Work order:
Starting at the line that holds "Instruction: Click the Cardano", transcribe every line to the end of the data exactly; include no other lines.

(Records from a collection)
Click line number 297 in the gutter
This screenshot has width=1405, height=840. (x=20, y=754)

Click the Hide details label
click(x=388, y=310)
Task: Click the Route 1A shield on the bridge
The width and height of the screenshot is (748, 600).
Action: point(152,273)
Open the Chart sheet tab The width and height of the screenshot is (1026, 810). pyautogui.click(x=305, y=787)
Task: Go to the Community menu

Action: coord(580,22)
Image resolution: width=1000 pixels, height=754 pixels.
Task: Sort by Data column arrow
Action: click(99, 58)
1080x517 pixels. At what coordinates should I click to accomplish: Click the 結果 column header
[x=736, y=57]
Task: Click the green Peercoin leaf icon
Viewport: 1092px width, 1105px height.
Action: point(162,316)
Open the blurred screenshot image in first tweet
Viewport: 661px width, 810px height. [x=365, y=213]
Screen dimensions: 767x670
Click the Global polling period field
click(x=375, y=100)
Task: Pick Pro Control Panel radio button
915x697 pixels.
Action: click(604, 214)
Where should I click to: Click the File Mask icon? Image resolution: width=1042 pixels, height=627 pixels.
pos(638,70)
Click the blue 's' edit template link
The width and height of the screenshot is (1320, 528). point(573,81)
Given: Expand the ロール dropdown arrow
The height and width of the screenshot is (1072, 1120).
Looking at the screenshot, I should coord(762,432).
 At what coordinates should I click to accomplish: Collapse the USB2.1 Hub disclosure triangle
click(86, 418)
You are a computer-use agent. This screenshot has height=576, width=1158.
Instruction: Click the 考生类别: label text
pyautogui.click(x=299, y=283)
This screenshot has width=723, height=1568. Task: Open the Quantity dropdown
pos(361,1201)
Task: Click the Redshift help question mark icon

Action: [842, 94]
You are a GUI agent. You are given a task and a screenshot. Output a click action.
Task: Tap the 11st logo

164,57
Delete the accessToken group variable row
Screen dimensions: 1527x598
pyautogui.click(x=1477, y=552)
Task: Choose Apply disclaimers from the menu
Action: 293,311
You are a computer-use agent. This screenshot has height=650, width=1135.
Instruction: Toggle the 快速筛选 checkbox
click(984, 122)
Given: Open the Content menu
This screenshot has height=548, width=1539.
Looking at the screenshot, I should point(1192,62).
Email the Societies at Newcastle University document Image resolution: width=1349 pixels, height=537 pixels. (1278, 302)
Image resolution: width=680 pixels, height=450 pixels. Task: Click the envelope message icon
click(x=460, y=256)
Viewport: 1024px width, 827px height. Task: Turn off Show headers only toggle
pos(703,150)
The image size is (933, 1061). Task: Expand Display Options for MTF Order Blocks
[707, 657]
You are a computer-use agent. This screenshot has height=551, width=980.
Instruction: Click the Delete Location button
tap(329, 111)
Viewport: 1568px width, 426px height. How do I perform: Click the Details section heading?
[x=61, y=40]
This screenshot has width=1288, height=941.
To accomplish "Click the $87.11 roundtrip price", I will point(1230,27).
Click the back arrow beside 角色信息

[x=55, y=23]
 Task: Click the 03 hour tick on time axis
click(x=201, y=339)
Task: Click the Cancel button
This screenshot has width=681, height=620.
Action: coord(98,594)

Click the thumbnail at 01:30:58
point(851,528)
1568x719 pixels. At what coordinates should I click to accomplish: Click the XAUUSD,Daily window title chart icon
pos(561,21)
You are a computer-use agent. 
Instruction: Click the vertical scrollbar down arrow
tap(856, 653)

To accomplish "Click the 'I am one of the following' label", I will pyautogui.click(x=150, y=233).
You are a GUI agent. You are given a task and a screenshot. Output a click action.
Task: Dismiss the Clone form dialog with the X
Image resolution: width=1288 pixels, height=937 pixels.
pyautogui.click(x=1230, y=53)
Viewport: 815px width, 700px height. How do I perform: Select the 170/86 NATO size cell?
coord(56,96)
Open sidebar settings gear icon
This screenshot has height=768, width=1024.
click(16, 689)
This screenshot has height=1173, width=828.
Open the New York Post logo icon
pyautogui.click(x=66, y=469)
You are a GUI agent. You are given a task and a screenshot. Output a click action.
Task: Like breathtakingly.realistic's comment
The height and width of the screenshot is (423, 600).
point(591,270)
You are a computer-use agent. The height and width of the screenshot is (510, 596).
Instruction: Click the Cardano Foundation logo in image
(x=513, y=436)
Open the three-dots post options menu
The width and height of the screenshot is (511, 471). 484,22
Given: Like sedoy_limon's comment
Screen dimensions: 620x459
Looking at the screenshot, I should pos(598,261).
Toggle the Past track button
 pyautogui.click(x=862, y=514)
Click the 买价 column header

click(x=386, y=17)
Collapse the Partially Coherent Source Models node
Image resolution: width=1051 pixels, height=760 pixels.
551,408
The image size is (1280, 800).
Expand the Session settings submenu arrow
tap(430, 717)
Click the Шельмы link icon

Finished task:
Instruction: Click the Cardano Foundation logo in image
(x=513, y=436)
Open the three-dots post options menu
The width and height of the screenshot is (511, 471). 484,22
Given: Like sedoy_limon's comment
Screen dimensions: 620x459
Looking at the screenshot, I should pos(598,261).
Toggle the Past track button
 pyautogui.click(x=862, y=514)
Click the 买价 column header

click(x=386, y=17)
Collapse the Partially Coherent Source Models node
Image resolution: width=1051 pixels, height=760 pixels.
551,408
The image size is (1280, 800).
Expand the Session settings submenu arrow
tap(430, 717)
Click the Шельмы link icon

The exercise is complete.